WHAT YOU ARE ASKED TO DO
Read the records beneath this task and copy every line that contains the string "will".

Collected data

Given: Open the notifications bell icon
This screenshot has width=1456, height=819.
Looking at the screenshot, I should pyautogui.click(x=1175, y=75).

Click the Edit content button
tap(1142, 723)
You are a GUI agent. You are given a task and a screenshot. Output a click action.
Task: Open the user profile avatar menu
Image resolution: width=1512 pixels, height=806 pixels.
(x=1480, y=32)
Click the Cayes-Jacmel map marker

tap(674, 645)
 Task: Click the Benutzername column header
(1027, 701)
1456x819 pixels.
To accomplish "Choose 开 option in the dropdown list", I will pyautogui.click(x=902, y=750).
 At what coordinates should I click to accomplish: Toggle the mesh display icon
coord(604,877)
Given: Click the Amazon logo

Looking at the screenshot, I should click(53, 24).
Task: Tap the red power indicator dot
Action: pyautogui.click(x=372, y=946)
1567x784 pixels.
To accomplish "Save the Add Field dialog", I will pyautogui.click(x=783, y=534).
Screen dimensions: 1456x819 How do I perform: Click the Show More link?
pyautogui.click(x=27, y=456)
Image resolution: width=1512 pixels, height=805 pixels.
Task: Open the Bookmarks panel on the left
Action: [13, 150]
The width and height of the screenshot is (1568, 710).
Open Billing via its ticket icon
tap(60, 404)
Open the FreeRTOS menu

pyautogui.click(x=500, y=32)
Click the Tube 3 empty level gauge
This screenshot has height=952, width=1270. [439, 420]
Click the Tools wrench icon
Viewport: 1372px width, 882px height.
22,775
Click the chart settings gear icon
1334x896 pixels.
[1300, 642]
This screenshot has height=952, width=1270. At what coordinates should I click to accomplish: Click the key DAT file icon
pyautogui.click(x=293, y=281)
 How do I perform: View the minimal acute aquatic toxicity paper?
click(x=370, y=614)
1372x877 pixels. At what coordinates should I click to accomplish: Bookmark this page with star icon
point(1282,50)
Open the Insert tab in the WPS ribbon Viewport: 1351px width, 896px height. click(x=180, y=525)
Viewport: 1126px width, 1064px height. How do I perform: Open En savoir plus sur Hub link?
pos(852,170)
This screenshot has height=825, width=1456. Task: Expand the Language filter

TASK SOLUTION
To accomplish "Choose 开 option in the dropdown list", I will pyautogui.click(x=902, y=750).
To accomplish "Save the Add Field dialog", I will pyautogui.click(x=783, y=534).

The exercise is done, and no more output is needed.